> _To do_: Transcribe each line of the records below exactly, excluding any embedded images.

> _The data_:
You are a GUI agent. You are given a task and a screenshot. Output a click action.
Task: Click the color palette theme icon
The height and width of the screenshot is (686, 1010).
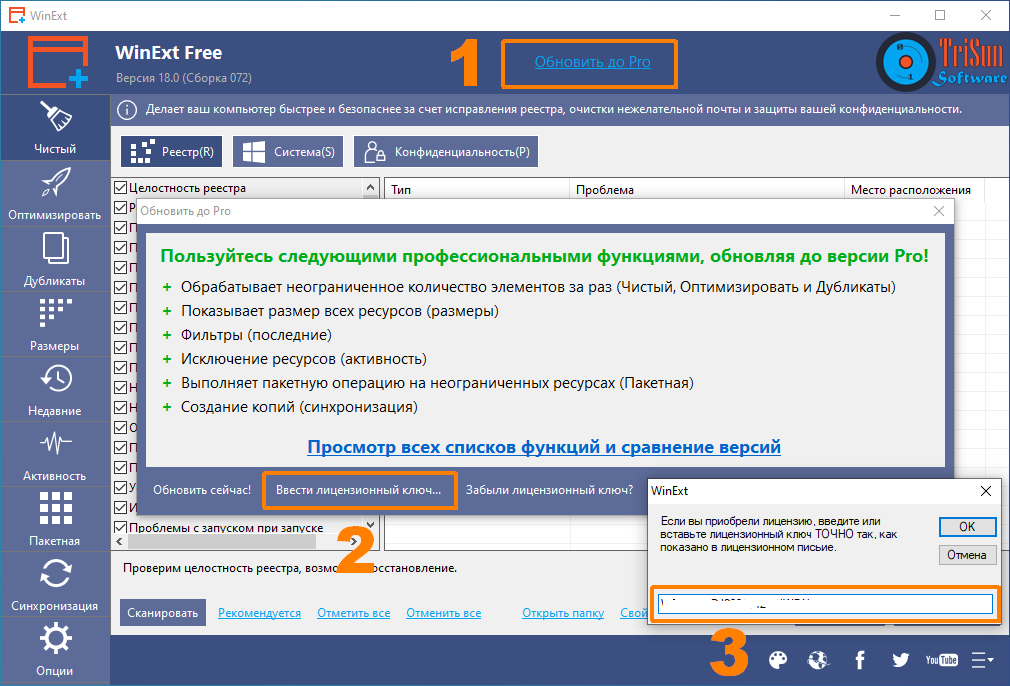[x=777, y=660]
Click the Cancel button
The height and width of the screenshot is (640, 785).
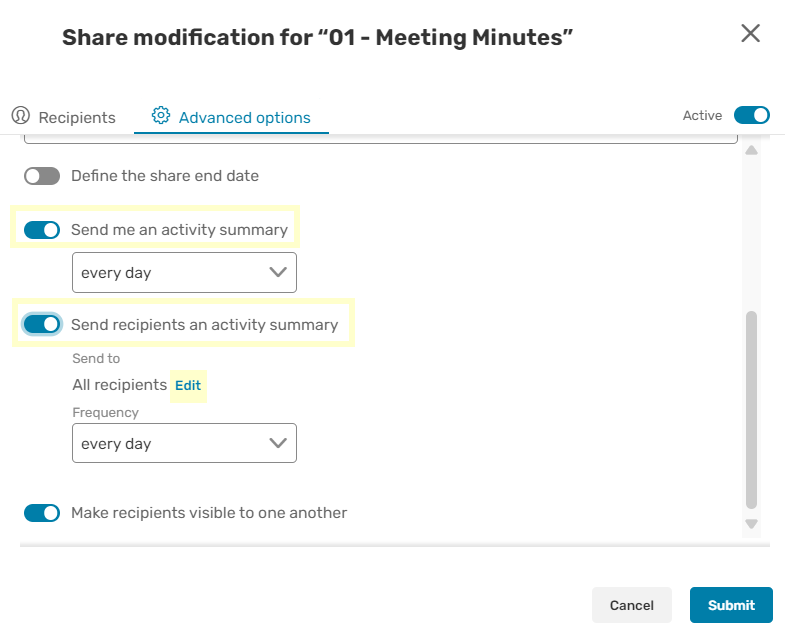[x=631, y=605]
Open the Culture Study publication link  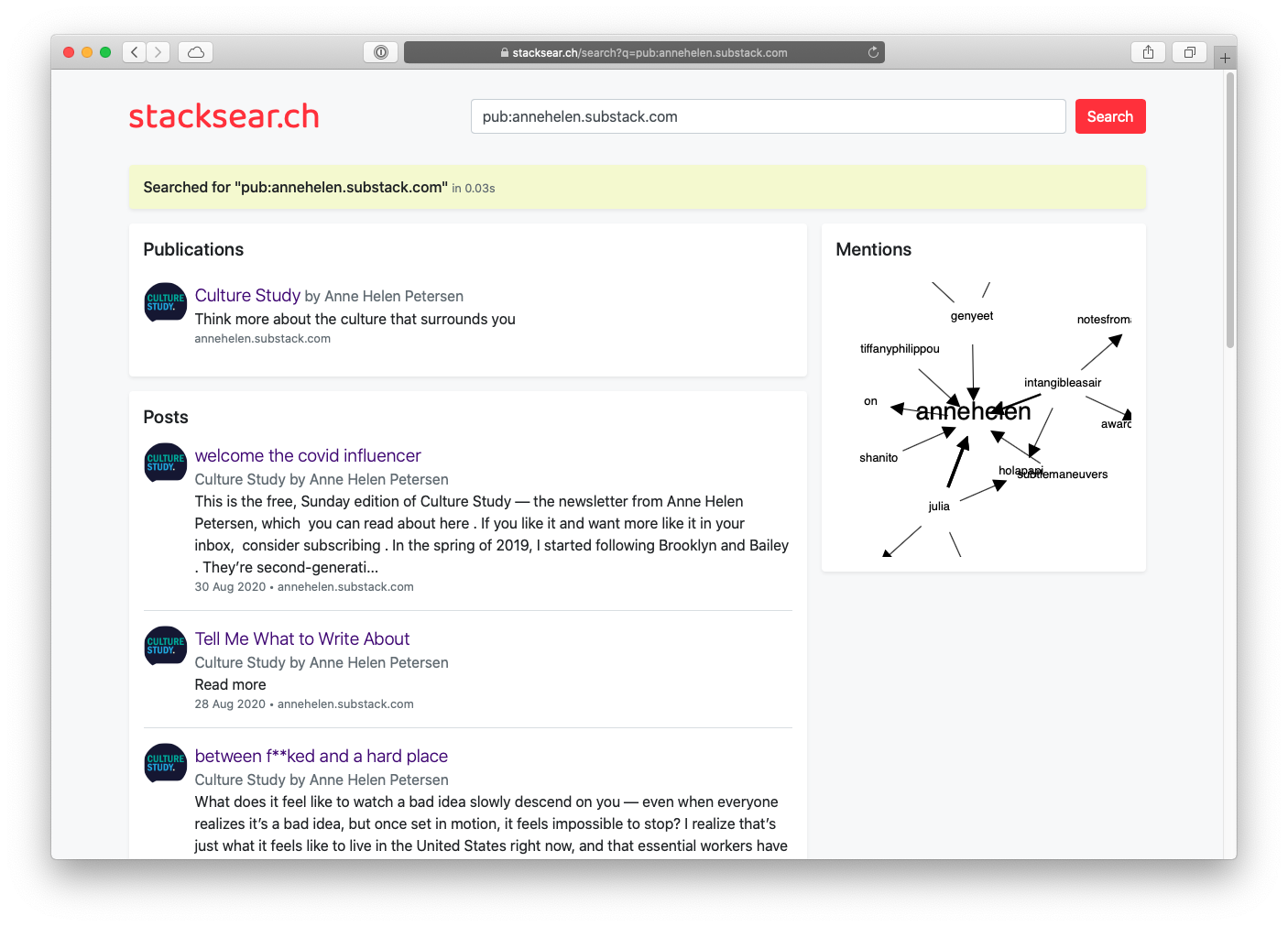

> _Result of the task_:
You are a GUI agent. You are given a task and a screenshot. Output a click action.
Task: Click the color palette theme icon
The height and width of the screenshot is (686, 1010).
[x=777, y=660]
Click the Cancel button
The height and width of the screenshot is (640, 785).
[x=631, y=605]
Open the Culture Study publication link  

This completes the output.